Storm Boswick, managing director of New York-based Brightwood Capital, was among a five-member panel of industry experts at a Guernsey Finance funds ‘master class’ Wednesday evening in London, reflecting, some said, a growing relationship between Guernsey and the American funds industry.
In answer to a question posed during the panel session, Boswick, (pictured on the far left), said he was echoing others in observing that US fund managers tended to be put off of attempting to do business across the pond by a perception of European regulations as being “opaque and difficult” and “complicated”, with costly adjustments needing to be made to accommodate all of Europe’s different jurisdictions.
But the fact that Brightwood is in Guernsey at the moment to set up an entity it is planning to list on the London Stock Exchange, because Guernsey represented “the best solution for our product”, was, he went on, proof in itself that there is a case for Americans to at least consider Guernsey, if they are looking to reach out to investors beyond the US borders.
Both Guernsey and the US are expected to be part of the “first wave” of non-EU-member countries that are expected to be permitted to market their alternative investment funds into Europe via the Alternative Investment Fund Managers Directive (AIFMD), Boswick noted, a fact that was also highlighted by the event’s keynote speaker, UK member of Parliament Howard Flight.

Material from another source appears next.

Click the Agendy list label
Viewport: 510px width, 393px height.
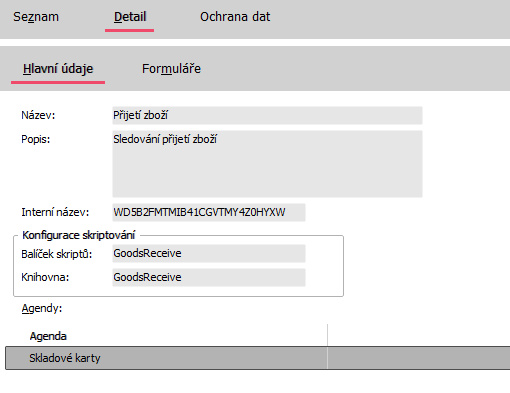click(42, 308)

Lord Flight, who was introduced by a Guernsey Finance representative as “the father of the Guernsey funds industry” because of the role he played in establishing the funds industry there in 1979, said that it was his opinion that the AIFMD passport “will happen” for Guernsey and certain other jurisdictions that are now outside of it, though it could be delayed until as 2017 or even 2018, “so as to include more jurisdictions”.
“And I believe that that ESMA [the European Securities and Markets Authority] is actually really rather hearteningly supportive of the Channel Islands,” he added.

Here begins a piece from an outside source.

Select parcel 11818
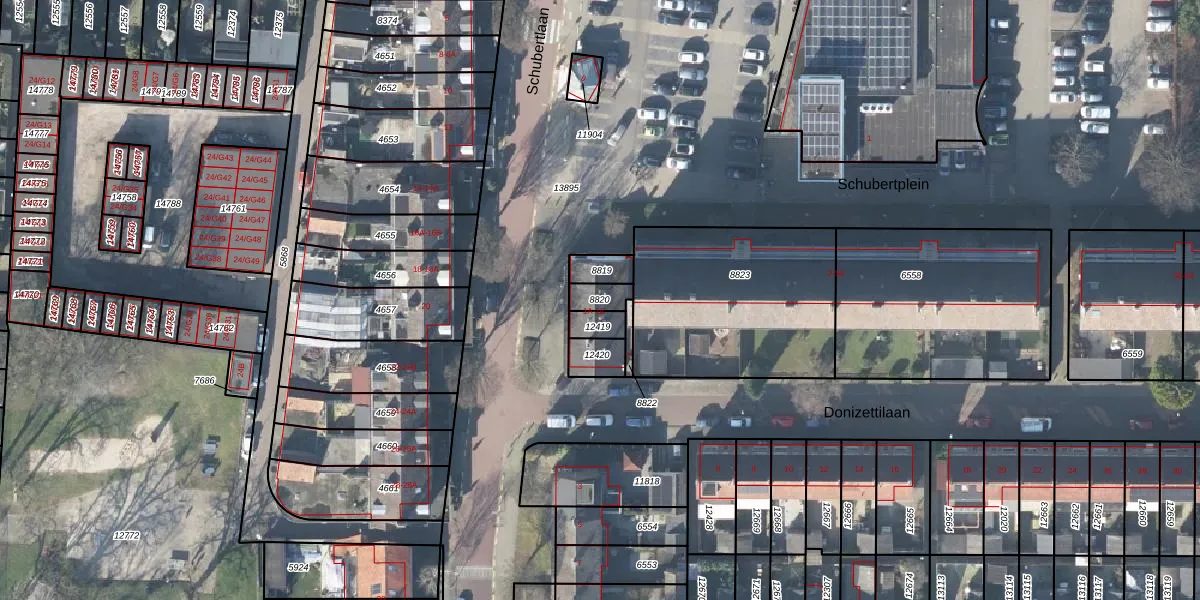 pyautogui.click(x=647, y=482)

As for the European Commission, he noted that a recent letter from it on the subject of the AIFMD passporting matter was more businesslike than “all smiles”, but “in essence was, I think, confirmative” of its generally positive intentions.
Around 300 people attended the Guernsey event, which was held at the British Museum, including fund managers, advisers, accountants, lawyers, administrators and business development practitioners, according to the event’s organisers. The purpose of the event was to provide technical insight into the AIFMD and the AIFMD passporting plans, while also addressing the current situation with respect to the National Private Placement Regime (NPPR), which is how alternative fund managers that aren’t currently able to market into the EU under the AIFMD itself are able establish and maintain a presence.
In addition to having an American on it, the Guernsey panel of experts also featured three women and just two men, something of a change from the normal funds industry ratio.
The women were Emma Bailey, director of the Investment Supervision and Policy Division of the Guernsey Financial Services Commission (second from right in the photo); Cathy Pitt, corporate partner of CMS Cameron McKenna (second from left); and Rebecca Gordon, general counsel, Liberum Capital Ltd (middle).
The fifth member of the panel (far right) was Peter Gibbs, chief operating officer of Permira Dept Managers.